**TEXT BLOCK**
With the `LlamaStackClient` initialized, we can now send our first request to the LLM hosted by the server. A common type of interaction is **chat completion**, where we provide a series of messages (representing a conversation) and ask the model to generate the next response.

The code cell below demonstrates a basic chat completion request. We provide a simple system message and a user query, then call the `client.inference.chat_completion` method.

If you've worked with other LLM frameworks, you'll find this syntax familiar. Llama Stack aims to provide a consistent interface that makes it easy to integrate different models and components. Execute the cell to see the LLM's response!

In [4]:
response = client.inference.chat_completion(
    model_id=LLAMA_STACK_MODEL,
    messages=[
        {"role": "system", "content": "You're a helpful assistant."},
        {
            "role": "user",
            "content": "What is the top speed of a leopard?",
        },
    ],
    # temperature=0.0, 
)
print(response.completion_message.content)

The top speed of a leopard can vary depending on several factors, such as the individual animal's age, sex, and motivation (e.g., chasing prey or escaping from predators). However, according to various sources, including the National Geographic and the World Wildlife Fund, the average running speed of a leopard is around 40-50 km/h (25-31 mph).

However, some leopards have been clocked at speeds of up to 60 km/h (37 mph) over short distances, such as when chasing prey or escaping from danger. In fact, one study found that a male leopard can reach speeds of up to 70 km/h (43.5 mph) for brief periods.

It's worth noting that leopards are agile and powerful climbers, and they often use their speed and agility to navigate through dense forests and rocky terrain with ease.

Dataset entries
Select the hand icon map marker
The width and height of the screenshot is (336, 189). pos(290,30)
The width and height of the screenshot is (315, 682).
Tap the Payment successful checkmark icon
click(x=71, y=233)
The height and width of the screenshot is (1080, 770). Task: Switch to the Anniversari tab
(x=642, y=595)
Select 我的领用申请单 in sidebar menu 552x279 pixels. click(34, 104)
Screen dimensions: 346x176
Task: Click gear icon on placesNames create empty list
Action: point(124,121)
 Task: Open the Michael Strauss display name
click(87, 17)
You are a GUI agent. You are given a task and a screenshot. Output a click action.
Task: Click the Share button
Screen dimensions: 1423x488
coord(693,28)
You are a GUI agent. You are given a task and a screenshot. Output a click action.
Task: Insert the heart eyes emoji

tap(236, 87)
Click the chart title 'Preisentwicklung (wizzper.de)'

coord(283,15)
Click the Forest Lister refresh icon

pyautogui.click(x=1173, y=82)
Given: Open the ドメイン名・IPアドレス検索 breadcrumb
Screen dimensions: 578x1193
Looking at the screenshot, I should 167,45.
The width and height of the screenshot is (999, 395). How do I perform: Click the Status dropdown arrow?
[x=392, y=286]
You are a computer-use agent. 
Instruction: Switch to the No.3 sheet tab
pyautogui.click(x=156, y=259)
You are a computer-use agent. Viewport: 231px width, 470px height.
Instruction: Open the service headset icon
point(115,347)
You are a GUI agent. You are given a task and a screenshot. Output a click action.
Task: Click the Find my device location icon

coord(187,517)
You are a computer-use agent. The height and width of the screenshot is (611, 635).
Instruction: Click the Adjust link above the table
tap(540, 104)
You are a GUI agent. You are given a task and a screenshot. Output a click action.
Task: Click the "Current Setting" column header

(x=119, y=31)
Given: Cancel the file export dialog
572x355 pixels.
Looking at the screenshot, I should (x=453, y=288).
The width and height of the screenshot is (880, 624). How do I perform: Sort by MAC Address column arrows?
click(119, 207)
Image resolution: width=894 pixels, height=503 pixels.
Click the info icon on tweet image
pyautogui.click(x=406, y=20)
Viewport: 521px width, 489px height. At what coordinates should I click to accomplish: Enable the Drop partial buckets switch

**EXERCISE INSTRUCTIONS**
List every leopard speed in km/h, with its mph equivalent, that the printed model response in the chat completion walkthrough gives.

**RESPONSE TO THIS EXERCISE**
- 40-50 km/h (25-31 mph)
- 60 km/h (37 mph)
- 70 km/h (43.5 mph)